Pseudomesías y redentores

Un factor político común en Latinoamérica es la búsqueda permanente de redentores nacionales, pseudomesías capaces de erradicar, por lo menos en sus discursos promisorios, las endémicas carencias que aquejan a este inmenso grupo de países.

El nacionalismo popular, mejor conocido como "populismo", tiene una acentuada raigambre en el subcontinente. Basta con citar casos tan conocidos como el aprismo en Perú, el varguismo brasilero, la Argentina peronista y el velasquismo en Ecuador.

Hoy la tendencia está creciendo y parece entrar en una fase de plena efervescencia, liderada quizá por el caudillo venezolano, Hugo Chávez, quien utiliza la figura del Libertador Simón Bolívar como estandarte para apartar cualquier intento liberal que, según él, sería un nefasto imperialismo procedente del norte.

La respuesta confusa y la lentitud interpretativa de los problemas sociales por parte del liberalismo político y económico han provocado que caudillos populares movilicen a grandes masas en contra de las elites partidistas, dentro de un escenario con enormes brechas de disparidad económica y social presentes en casi todos los países de América Latina, que según el Programa de las Naciones Unidas para el Desarrollo (PNUD) es la región del mundo con mayores desigualdades.

Probablemente una de las causas más importantes para el resurgimiento de las olas neopopulistas sea la falta de depuración interna de los partidos políticos y sus carencias como elementos canalizadores de las demandas populares.

Vemos a lo largo y ancho de esta región, estructuras partidistas caducas, sin consistencia y claridad en su ideología, que no merecen la confianza ni la credibilidad ciudadanas.

La permanente exclusión de amplios sectores populares de la participación política sirvió para que los adalides populistas pretendan incluir a los marginados utilizando prácticas clientelistas para obtener el poder. Aparecen y se manifiestan entonces como liberadores y protectores de los oprimidos.

La argucia neopopulista es crear un imaginario colectivo donde, en apariencia, el pueblo es el elemento de cohesión de la cultura política. Pero curiosamente, el líder se convierte en el único referente, paternalista, autoritario, estatizador y, por qué no decirlo, en ciertos casos esclavizador de conciencias.

Al apelar a la emoción y a la pasión populares se crea el escenario perfecto para que un público eternamente desterrado de la participación democrática sienta, por primera vez, que alguien piensa en él y como él, reivindicándole frente al excesivo racionalismo liberal.

Es por ello que los movimientos indigenistas, los piqueteros gauchos, los cocaleros del altiplano de Bolivia, los del Movimiento Sin Tierra (MST) en Brasil, están dispuestos a apoyar a quienes les otorguen visibilidad pública y luchen de una manera abierta contra cualquier forma de globalización.

De ahí el éxito de políticos como Néstor Kirchner, Lula da Silva o Evo Morales.
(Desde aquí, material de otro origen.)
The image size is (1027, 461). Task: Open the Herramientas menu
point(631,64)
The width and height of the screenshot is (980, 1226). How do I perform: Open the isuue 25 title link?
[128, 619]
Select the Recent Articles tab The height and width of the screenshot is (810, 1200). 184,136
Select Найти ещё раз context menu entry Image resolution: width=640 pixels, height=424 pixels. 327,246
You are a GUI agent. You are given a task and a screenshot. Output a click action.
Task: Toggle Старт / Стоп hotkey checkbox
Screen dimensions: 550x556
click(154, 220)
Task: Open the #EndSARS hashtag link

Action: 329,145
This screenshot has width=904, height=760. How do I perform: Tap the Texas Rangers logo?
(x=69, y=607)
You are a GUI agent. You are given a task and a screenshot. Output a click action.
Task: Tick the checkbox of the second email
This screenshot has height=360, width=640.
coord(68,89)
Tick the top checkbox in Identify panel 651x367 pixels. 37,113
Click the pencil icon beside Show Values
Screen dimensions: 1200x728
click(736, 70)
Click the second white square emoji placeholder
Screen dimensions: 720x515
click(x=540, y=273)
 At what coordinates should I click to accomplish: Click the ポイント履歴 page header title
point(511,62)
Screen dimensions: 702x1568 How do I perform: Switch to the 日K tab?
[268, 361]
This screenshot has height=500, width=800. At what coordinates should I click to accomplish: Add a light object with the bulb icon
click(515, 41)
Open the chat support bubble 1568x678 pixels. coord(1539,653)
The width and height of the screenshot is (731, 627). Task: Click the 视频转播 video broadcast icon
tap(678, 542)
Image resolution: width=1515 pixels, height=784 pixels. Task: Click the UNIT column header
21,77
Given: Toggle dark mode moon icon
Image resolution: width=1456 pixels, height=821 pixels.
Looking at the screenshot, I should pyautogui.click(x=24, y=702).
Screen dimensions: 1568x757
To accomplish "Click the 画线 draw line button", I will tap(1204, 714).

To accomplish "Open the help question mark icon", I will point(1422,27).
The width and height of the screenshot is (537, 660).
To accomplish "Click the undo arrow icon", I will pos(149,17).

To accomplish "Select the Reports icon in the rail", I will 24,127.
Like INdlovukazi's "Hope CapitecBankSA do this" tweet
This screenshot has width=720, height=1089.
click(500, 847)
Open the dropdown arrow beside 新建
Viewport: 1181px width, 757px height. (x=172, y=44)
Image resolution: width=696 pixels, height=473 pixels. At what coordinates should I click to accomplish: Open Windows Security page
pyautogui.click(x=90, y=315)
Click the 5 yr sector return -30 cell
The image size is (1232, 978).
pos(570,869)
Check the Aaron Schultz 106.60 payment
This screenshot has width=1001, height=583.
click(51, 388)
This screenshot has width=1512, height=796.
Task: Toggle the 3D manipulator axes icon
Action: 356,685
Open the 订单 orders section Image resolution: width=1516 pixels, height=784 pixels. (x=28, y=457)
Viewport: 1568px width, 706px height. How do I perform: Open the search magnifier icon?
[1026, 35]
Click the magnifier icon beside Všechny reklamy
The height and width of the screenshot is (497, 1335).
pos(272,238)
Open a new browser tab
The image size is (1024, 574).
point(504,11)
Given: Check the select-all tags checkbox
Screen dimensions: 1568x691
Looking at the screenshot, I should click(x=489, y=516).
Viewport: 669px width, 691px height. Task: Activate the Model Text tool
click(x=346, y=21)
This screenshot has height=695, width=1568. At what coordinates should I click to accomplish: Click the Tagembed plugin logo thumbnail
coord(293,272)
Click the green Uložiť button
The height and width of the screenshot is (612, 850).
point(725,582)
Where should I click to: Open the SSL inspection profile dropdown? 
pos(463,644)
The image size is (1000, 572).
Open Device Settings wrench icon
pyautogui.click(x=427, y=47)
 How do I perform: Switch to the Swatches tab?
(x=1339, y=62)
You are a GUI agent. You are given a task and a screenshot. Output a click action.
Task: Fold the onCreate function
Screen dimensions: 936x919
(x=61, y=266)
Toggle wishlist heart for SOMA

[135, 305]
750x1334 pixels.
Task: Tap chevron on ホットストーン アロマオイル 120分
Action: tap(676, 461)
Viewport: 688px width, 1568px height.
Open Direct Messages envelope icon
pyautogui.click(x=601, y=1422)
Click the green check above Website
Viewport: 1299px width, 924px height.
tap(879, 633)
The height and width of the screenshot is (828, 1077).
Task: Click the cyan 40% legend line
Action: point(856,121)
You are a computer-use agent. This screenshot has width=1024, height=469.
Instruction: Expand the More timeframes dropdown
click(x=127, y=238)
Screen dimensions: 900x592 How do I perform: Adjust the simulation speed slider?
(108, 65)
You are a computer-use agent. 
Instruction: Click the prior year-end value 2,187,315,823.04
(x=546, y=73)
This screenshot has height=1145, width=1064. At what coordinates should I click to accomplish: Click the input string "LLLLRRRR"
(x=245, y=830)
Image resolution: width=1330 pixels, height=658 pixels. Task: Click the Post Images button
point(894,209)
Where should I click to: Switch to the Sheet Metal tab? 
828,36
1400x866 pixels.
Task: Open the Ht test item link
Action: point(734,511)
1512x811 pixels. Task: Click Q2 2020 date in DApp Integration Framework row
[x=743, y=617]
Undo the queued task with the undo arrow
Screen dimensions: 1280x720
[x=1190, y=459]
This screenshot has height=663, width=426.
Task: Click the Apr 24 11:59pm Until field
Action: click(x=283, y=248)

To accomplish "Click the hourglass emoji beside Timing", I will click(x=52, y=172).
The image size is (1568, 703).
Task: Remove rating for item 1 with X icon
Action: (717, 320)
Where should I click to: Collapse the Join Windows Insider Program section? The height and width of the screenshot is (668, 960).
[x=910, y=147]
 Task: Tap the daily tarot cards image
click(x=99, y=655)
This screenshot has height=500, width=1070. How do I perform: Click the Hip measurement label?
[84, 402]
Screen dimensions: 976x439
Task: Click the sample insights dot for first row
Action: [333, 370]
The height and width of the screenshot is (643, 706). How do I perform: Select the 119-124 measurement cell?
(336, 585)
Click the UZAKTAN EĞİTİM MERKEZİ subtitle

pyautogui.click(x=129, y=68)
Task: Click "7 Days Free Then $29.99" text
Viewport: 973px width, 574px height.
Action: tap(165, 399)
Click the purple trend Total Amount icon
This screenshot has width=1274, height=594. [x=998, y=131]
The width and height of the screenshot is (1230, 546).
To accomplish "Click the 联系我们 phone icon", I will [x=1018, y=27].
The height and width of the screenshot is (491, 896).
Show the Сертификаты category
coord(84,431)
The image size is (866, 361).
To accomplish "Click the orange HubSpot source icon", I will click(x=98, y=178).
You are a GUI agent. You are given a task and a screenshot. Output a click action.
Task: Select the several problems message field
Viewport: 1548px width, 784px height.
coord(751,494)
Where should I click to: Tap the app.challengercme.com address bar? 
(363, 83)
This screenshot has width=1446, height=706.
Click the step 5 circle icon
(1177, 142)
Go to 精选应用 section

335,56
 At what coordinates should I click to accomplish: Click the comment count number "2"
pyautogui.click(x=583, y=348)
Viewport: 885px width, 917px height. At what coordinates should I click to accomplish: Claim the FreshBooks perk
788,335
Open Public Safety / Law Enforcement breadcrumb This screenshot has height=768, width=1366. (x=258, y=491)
Esta conducta política goza de buena reputación en determinados círculos, motivada especialmente por su manejo de la política exterior y por su talante antiprivatizador.

A pesar de que resulta muy difícil establecer rasgos comunes entre estos gobiernos debido a sus propias particularidades internas, coinciden en algunos elementos, que pueden resumirse en los siguientes: primero, la personalidad carismática y envolvente de sus cabecillas; en segundo lugar, el modo hiperpresidencialista de ejercer el poder y, por fin, una aspiración indeclinable por reformar a la mayor brevedad posible las constituciones políticas. Ello está ligado a una absoluta sinceridad por lograr la reelección o perpetuarse en el poder, según el caso, pues creen ser los únicos capaces de lograr un cambio radical para sus respectivos países.

Se utilizan también con frecuencia discursos que avivan el alma revolucionaria de los pueblos latinoamericanos, aludiendo a figuras como Bolívar, el Che o Evita Perón.

También como característica general existe una lamentable tendencia general a limitar la libertad de prensa y de opinión, pues se considera que una excesiva libertad puede distorsionar la realidad y desacreditar al Gobierno. Tal vez esta sea su peculiaridad más penosa, pues impide que los ciudadanos se expresen, disientan, señalen los errores o las debilidades del sistema.

La lucha populista apuesta, así, por una destrucción del llamado "cerco capitalista" impuesto desde el exterior y liderado por Estados Unidos. Se trata de una lucha encarnizada contra cualquier forma de adiestramiento que no tenga patente nacional. El Estado ha de ser, por tanto, propietario de una centralidad política que se legitima en la búsqueda de una nuevo orden social.

América Latina sigue buscando la forma de salir del subdesarrollo. Ojalá no continúe caminando a ciegas y en círculos.

Ana Isabel Malo, catedrática universitaria en Ciencia Política y Constitucional, Ecuador.